Week 01: LLM Review

Introduction to Large Language Models and AI in Data Analysis

Published

March 20, 2025

Week 01: LLM Review

Introduction to Large Language Models and their applications in data analysis


Learning Objectives

By the end of this session, students will:

  • Understand core concepts and architecture behind large language models (LLMs)
  • Learn how to incorporate AI into data analysis workflows effectively
  • Distinguish between “Cyborg” and “Centaur” approaches to AI collaboration
  • Experience the “jagged frontier” of LLM capabilities through hands-on practice
  • Critically assess capabilities and limitations of AI tools in academic contexts
  • Develop foundational prompt engineering skills for data analysis tasks

Preparation / Before Class

📚 No Required Reading

This is Week 1 - come ready to explore and discuss!

Reflection Preparation:

  • Think about your current experience with AI tools (if any)
  • Consider examples where you’ve encountered AI in your work/studies
  • Identify one data analysis task you find time-consuming or repetitive

Optional Background:

  • Ethan Mollick: “Co-Intelligence: Living and Working with AI” (Chapters 1-2)

Class Material

📊 Core LLM Concepts (60 min)

Slideshow: LLM Concepts and Applications

Key Topics Covered:

  • What are LLMs? Statistical models predicting next tokens from massive training data
  • The Transformer Revolution: How 2017’s “Attention is All You Need” changed everything
  • Context Windows: why this matters for data analysis
  • Training Process: Resources and human feedback
  • Collaborative Frameworks: How to integrate human and AI work

🔧 Hands-on: FT Graph Challenge (25 min)

The Challenge:

Recreate the Financial Times tariff/yield visualization as accurately as possible using AI assistance.

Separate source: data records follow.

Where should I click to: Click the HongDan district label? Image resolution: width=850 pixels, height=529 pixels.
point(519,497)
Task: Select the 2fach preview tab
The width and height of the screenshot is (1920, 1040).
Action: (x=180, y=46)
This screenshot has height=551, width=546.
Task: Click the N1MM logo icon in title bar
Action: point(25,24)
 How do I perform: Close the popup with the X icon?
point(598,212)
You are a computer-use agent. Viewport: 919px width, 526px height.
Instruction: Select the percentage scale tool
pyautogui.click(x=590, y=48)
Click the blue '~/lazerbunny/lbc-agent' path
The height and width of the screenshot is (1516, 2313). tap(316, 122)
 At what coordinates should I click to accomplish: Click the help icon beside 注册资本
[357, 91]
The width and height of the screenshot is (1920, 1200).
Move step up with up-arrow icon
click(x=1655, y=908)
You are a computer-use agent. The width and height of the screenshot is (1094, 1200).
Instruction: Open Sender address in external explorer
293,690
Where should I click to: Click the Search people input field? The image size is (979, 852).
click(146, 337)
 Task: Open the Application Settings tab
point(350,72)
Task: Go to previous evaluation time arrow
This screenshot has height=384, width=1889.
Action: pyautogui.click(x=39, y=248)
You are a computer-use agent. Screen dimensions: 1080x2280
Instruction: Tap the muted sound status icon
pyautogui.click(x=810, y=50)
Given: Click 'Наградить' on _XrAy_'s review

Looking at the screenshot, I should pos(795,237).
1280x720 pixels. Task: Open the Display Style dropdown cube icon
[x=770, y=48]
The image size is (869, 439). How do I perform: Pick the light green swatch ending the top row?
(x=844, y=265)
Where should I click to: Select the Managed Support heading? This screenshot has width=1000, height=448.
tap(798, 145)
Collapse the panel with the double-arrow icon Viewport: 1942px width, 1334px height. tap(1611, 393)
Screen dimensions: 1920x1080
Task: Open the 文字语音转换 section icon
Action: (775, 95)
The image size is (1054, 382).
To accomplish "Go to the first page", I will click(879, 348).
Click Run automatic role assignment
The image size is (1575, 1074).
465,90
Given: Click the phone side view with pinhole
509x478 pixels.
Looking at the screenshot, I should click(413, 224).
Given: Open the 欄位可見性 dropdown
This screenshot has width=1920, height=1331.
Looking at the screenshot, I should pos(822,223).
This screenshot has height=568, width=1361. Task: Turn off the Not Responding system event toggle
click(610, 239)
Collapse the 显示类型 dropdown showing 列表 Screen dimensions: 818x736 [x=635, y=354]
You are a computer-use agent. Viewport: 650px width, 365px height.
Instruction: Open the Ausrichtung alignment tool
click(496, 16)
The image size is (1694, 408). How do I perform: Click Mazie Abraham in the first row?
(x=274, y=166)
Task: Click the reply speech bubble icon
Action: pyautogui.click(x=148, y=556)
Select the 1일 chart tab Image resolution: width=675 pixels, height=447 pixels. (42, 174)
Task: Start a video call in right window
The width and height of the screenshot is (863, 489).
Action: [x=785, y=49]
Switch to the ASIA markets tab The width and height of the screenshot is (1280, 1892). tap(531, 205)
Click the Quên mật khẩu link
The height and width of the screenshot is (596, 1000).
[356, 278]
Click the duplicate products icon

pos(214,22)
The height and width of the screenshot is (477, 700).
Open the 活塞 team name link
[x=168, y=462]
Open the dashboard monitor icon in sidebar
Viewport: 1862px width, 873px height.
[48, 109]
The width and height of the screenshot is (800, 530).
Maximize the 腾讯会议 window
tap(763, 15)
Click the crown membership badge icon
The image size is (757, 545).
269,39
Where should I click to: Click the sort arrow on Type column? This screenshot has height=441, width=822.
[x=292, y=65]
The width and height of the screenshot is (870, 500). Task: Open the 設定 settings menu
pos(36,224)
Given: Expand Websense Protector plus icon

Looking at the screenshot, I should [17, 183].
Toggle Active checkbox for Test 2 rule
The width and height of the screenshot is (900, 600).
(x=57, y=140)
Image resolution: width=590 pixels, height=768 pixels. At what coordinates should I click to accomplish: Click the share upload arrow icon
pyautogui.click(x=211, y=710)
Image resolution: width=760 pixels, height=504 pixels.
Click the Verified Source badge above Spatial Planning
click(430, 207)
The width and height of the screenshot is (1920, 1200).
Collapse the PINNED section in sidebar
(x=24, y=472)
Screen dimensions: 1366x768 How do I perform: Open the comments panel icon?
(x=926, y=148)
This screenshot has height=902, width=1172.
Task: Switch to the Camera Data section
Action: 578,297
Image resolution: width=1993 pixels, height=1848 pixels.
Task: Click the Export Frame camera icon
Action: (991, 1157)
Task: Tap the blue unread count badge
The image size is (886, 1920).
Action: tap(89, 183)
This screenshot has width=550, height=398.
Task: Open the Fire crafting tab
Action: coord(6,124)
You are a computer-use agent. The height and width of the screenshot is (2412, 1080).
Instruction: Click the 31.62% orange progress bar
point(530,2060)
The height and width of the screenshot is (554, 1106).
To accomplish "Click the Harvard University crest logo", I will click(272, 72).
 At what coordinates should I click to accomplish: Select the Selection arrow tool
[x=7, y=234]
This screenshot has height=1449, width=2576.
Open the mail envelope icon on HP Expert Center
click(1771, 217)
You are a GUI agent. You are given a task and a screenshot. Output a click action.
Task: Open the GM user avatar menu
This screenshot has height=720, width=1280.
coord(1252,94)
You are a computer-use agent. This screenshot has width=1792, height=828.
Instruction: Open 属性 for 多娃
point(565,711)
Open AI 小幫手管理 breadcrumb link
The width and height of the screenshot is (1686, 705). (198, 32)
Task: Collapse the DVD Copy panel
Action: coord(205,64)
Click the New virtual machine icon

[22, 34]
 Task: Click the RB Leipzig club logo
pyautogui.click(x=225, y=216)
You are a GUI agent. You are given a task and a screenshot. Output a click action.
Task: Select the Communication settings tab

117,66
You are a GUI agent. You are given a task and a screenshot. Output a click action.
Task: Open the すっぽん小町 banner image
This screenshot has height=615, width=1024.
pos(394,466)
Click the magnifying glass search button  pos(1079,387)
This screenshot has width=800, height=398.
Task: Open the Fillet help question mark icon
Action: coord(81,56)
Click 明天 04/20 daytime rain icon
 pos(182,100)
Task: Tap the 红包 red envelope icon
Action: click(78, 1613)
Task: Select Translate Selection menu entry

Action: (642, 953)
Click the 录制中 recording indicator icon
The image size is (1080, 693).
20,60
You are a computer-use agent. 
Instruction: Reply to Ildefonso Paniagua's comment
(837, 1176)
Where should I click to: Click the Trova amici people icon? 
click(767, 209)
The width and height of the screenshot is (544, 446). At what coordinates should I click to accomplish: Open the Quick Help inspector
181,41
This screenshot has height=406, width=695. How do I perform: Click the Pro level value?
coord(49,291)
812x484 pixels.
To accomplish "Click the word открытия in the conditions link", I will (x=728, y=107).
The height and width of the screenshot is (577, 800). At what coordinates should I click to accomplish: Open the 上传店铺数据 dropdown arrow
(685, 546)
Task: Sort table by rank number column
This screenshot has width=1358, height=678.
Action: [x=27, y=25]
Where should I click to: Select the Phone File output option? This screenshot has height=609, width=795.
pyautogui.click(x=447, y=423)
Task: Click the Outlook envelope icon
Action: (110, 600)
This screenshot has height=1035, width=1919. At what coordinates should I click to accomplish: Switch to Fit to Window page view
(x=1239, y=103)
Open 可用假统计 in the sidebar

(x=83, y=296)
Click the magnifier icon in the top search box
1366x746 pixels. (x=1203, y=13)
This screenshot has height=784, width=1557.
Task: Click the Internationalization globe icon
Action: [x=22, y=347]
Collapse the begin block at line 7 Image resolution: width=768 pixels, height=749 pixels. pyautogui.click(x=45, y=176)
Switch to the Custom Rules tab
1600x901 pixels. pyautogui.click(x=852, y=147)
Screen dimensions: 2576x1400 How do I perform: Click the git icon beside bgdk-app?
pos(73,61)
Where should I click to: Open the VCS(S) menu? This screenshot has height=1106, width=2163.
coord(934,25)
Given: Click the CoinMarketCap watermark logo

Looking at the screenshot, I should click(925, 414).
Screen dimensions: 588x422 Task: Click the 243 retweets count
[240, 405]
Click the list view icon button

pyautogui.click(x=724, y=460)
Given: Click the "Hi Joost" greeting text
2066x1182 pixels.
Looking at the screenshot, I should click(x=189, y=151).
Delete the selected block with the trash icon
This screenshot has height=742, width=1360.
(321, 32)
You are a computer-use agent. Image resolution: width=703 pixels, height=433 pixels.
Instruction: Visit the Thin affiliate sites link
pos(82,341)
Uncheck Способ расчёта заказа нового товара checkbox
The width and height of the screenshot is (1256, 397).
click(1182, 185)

  • Note the sophisticated design: multiple data series, annotations, professional styling
  • Consider: What would you need to recreate this manually vs. with AI assistance?

Learning Approach:

  • Analyze the original - what data sources, what design elements?
  • Use AI to find data and generate initial code
  • Iterate and refine based on results

Discussion Questions

End of Week Reflection:

  1. Personal AI Experience: How have you already incorporated AI into your routine? Which model feels most natural to you?

  2. Error Management: How do you currently deal with AI hallucinations or imperfect answers? What strategies emerged during the FT graph exercise?

  3. The Jagged Frontier: What tasks do you expect AI to excel at? Where do you think it will struggle? Did the visualization exercise match your expectations?

Assignment

Assignment 1: Reproduce the FT Graph

Due: Before Week 2

Choose your approach:

  • Option A (Standard): Use AI to find data and recreate the visualization with same design principles
  • Option B (Advanced): Build an interactive dashboard that updates dynamically

Full Assignment Details

Background, Tools and Resources

🤖 Recommended for Data Analysis:

Platform Strengths Best For Cost
ChatGPT 4o/o1 Excellent coding, data analysis tools R/Python code, statistical methods $20/month
Claude 4 Sonnet Great reasoning, document analysis Research, writing, complex prompts $20/month
GitHub Copilot Integrated coding assistance Real-time code completion $10/month

Free Tier Capabilities:

  • Most course tasks achievable with free versions
  • Paid subscriptions recommended for intensive work – maybe try during this course
  • Start free, upgrade if you hit limits

Detailed Comparison:

AI Model Selection Guide

Academic Integrity and AI use

Course Philosophy:

  • AI as Assistant: Use AI to enhance your capabilities, not replace your thinking
  • Maintain Authority: You remain responsible for all outputs and interpretations
  • Verify Everything: Always validate AI suggestions, especially statistical claims
  • Document Usage: Keep track of how AI helped – useful for methodology sections

Red Lines:

  • Never submit unverified AI output as your own work
  • Always understand the analysis you’re presenting
  • Cite AI assistance appropriately (we’ll discuss standards as they evolve)

The Goal:

Become a more capable data analyst who can leverage AI tools effectively while maintaining scientific rigor.

Next Week:

Week 2 - Data Discovery and Documentation where we’ll use AI to understand and document complex datasets.

Some personal comments on AI and this class

  • I needed to rewrite, edit the slideshow every other month. Bloody hell, this course material is tricky. (While Gosset’s t-test has been around since 1908…)
  • It was an AI (Claude Sonnet 4.0) that suggest to include the last bit on Academic Integrity and it wrote many lines such as having red lines. Hahh.